# Work order
Please give back only the lines below from the one containing "Where should I click to: Switch" to the one containing "Select the Mississippi", each repeated word for word, both ends included.

# Data records
☆ ☆ ☆ ☆ ☆

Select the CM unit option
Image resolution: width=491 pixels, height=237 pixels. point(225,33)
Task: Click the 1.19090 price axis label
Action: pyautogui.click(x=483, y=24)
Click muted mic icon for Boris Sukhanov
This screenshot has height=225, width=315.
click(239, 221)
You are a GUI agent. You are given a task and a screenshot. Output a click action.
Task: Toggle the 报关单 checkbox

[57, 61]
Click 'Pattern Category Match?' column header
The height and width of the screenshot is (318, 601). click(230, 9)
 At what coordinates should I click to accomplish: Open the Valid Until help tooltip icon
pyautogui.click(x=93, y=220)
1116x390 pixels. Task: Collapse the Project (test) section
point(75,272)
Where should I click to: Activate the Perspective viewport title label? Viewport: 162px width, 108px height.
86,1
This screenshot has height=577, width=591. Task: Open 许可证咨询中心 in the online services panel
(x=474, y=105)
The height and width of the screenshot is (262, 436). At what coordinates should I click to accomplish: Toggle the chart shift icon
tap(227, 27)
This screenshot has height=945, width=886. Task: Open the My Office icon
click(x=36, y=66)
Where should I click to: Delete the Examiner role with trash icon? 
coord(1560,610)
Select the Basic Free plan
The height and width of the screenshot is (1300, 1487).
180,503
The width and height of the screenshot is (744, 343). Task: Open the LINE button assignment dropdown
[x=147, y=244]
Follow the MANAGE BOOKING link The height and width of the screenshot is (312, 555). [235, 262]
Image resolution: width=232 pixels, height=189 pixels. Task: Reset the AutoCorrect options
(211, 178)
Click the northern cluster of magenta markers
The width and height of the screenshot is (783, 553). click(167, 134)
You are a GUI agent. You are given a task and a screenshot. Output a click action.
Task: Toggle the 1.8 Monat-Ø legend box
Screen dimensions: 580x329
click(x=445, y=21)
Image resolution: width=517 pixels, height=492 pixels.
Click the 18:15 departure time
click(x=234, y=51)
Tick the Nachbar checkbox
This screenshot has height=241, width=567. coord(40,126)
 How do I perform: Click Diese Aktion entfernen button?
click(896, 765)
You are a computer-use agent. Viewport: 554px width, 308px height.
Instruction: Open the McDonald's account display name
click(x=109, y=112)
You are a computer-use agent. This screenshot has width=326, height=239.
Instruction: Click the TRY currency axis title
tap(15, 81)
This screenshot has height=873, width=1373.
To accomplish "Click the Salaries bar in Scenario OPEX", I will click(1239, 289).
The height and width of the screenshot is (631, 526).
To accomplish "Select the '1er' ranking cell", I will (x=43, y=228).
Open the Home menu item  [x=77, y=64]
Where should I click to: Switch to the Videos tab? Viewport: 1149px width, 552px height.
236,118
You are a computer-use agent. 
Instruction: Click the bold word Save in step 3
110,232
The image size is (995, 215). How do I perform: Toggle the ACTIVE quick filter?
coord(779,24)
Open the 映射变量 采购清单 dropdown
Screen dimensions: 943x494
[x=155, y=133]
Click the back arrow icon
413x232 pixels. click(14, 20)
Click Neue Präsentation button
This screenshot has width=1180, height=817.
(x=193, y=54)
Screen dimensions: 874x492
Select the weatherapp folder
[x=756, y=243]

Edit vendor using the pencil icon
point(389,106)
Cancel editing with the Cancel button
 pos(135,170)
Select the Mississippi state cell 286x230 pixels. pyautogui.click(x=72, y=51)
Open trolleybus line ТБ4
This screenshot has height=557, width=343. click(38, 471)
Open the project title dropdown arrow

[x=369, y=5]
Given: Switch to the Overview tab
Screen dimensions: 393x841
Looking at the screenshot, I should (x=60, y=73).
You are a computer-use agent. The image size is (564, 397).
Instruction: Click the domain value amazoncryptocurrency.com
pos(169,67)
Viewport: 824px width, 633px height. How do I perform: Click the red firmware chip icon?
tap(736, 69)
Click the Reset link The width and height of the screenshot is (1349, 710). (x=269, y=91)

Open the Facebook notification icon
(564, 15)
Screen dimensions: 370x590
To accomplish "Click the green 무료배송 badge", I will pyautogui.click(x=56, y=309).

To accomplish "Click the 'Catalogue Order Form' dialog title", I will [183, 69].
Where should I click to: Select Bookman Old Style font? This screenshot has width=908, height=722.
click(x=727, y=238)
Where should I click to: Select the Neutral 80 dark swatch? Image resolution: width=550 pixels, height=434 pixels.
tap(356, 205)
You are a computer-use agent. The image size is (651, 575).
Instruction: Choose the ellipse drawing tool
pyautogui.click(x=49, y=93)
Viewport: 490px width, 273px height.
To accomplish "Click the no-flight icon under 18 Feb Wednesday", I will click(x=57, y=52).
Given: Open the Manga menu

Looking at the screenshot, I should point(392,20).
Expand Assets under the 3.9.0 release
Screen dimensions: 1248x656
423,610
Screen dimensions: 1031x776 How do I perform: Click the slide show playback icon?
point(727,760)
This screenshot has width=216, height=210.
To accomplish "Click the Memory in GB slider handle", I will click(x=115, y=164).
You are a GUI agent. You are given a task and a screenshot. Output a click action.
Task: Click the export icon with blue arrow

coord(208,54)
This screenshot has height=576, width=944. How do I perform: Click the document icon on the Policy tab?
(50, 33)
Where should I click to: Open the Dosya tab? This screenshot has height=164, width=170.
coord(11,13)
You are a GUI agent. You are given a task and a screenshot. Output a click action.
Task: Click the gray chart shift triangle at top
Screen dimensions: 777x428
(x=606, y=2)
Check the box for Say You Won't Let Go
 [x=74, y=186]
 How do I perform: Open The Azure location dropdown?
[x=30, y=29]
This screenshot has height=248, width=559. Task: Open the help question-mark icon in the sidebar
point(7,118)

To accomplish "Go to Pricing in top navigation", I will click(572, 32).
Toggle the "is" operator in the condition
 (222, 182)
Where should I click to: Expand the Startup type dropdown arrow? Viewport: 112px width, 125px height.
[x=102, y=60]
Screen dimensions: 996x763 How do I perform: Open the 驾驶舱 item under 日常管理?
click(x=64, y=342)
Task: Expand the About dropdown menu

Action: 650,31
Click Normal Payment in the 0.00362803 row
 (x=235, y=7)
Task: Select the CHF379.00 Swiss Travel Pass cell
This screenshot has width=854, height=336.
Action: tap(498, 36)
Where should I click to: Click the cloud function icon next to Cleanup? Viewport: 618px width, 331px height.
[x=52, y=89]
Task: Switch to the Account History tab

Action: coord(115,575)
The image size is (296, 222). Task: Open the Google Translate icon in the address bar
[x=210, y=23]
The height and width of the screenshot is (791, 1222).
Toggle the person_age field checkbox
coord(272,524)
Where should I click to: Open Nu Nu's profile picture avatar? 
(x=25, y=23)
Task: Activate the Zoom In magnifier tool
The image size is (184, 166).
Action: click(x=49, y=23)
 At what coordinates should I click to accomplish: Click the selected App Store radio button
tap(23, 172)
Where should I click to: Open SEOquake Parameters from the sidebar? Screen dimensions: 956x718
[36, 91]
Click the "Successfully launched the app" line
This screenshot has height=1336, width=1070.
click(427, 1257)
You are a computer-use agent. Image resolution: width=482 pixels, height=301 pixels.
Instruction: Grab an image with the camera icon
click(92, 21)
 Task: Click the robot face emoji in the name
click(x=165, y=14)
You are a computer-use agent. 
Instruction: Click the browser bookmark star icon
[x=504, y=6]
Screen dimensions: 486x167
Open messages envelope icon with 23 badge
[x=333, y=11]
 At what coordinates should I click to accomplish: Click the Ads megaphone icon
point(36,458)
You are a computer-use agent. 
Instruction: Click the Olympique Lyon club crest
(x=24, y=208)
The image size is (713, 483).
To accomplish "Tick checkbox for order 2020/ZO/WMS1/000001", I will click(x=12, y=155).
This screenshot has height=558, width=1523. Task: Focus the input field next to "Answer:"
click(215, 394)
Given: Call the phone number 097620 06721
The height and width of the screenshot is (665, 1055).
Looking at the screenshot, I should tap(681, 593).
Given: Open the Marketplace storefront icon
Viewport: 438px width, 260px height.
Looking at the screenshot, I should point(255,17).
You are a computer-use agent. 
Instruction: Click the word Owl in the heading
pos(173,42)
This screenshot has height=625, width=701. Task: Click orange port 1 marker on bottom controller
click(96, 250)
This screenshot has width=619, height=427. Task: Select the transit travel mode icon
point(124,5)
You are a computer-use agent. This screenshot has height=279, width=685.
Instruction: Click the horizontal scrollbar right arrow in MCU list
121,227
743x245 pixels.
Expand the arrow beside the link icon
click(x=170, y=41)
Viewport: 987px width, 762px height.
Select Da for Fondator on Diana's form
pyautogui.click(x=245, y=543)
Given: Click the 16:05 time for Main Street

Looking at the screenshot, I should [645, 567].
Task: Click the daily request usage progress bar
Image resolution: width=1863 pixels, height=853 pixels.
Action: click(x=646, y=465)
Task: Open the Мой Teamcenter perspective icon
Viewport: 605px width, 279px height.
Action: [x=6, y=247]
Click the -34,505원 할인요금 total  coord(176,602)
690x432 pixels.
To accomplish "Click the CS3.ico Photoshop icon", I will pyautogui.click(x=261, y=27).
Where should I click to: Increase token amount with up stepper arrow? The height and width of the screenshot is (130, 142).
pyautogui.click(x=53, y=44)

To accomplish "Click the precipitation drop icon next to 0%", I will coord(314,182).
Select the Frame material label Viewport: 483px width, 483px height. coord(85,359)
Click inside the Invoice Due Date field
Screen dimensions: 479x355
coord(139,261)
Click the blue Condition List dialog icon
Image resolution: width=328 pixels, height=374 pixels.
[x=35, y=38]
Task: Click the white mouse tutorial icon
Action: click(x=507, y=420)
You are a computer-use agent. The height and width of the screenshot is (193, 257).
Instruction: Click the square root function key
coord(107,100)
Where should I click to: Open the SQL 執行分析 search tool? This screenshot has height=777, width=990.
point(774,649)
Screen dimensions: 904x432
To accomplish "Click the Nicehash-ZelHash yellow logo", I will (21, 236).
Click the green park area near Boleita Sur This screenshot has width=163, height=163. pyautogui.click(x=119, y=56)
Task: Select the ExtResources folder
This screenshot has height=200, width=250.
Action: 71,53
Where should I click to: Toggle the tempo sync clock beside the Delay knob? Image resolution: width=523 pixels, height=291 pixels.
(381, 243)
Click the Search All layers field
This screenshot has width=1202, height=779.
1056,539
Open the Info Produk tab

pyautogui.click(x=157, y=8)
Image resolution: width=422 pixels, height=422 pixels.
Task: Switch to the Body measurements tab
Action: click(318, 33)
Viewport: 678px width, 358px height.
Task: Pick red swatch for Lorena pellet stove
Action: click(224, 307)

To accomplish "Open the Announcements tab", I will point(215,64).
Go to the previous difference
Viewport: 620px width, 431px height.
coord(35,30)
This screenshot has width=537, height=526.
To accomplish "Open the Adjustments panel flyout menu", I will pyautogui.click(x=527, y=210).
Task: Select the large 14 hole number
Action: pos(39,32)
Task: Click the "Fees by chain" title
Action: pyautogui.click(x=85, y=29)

☆ ☆ ☆ ☆ ☆

# Expected output
Where should I click to: Switch to the Videos tab? Viewport: 1149px width, 552px height.
236,118
You are a computer-use agent. 
Instruction: Click the bold word Save in step 3
110,232
The image size is (995, 215). How do I perform: Toggle the ACTIVE quick filter?
coord(779,24)
Open the 映射变量 采购清单 dropdown
Screen dimensions: 943x494
[x=155, y=133]
Click the back arrow icon
413x232 pixels. click(14, 20)
Click Neue Präsentation button
This screenshot has width=1180, height=817.
(x=193, y=54)
Screen dimensions: 874x492
Select the weatherapp folder
[x=756, y=243]

Edit vendor using the pencil icon
point(389,106)
Cancel editing with the Cancel button
 pos(135,170)
Select the Mississippi state cell 286x230 pixels. pyautogui.click(x=72, y=51)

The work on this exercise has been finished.